Print each entry below precisely as shown.
*** Begin section ***
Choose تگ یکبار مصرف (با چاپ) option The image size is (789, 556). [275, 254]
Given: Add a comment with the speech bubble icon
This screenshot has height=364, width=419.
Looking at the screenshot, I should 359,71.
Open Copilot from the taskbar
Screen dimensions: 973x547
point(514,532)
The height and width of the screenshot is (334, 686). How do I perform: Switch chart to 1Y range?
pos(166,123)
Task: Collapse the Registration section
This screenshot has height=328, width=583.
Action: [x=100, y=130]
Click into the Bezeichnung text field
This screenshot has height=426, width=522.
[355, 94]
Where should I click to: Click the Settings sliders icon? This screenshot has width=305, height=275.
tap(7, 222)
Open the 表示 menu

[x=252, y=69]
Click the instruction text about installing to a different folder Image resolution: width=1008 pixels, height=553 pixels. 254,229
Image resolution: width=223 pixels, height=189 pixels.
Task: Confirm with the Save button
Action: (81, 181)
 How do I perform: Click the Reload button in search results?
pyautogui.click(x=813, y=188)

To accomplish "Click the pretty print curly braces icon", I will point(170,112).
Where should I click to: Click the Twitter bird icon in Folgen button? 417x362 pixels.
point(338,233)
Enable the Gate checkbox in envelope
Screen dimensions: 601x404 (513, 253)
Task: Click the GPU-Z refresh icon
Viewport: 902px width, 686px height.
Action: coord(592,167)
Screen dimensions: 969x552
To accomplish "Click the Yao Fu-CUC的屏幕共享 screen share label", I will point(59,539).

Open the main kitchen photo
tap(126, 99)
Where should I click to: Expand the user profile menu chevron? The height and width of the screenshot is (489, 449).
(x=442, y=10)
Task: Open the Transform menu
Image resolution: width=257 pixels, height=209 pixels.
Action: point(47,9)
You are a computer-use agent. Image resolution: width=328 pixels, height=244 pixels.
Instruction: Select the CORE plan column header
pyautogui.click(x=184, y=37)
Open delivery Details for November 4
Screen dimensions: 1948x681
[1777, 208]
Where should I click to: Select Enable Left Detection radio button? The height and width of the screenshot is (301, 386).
*** End section ***
_Answer section_
Choose تگ یکبار مصرف (با چاپ) option The image size is (789, 556). [275, 254]
Given: Add a comment with the speech bubble icon
This screenshot has height=364, width=419.
Looking at the screenshot, I should 359,71.
Open Copilot from the taskbar
Screen dimensions: 973x547
point(514,532)
The height and width of the screenshot is (334, 686). How do I perform: Switch chart to 1Y range?
pos(166,123)
Task: Collapse the Registration section
This screenshot has height=328, width=583.
Action: [x=100, y=130]
Click into the Bezeichnung text field
This screenshot has height=426, width=522.
[355, 94]
Where should I click to: Click the Settings sliders icon? This screenshot has width=305, height=275.
tap(7, 222)
Open the 表示 menu

[x=252, y=69]
Click the instruction text about installing to a different folder Image resolution: width=1008 pixels, height=553 pixels. 254,229
Image resolution: width=223 pixels, height=189 pixels.
Task: Confirm with the Save button
Action: (81, 181)
 How do I perform: Click the Reload button in search results?
pyautogui.click(x=813, y=188)

To accomplish "Click the pretty print curly braces icon", I will point(170,112).
Where should I click to: Click the Twitter bird icon in Folgen button? 417x362 pixels.
point(338,233)
Enable the Gate checkbox in envelope
Screen dimensions: 601x404 (513, 253)
Task: Click the GPU-Z refresh icon
Viewport: 902px width, 686px height.
Action: coord(592,167)
Screen dimensions: 969x552
To accomplish "Click the Yao Fu-CUC的屏幕共享 screen share label", I will point(59,539).

Open the main kitchen photo
tap(126, 99)
Where should I click to: Expand the user profile menu chevron? The height and width of the screenshot is (489, 449).
(x=442, y=10)
Task: Open the Transform menu
Image resolution: width=257 pixels, height=209 pixels.
Action: point(47,9)
You are a computer-use agent. Image resolution: width=328 pixels, height=244 pixels.
Instruction: Select the CORE plan column header
pyautogui.click(x=184, y=37)
Open delivery Details for November 4
Screen dimensions: 1948x681
[1777, 208]
Where should I click to: Select Enable Left Detection radio button? The height and width of the screenshot is (301, 386).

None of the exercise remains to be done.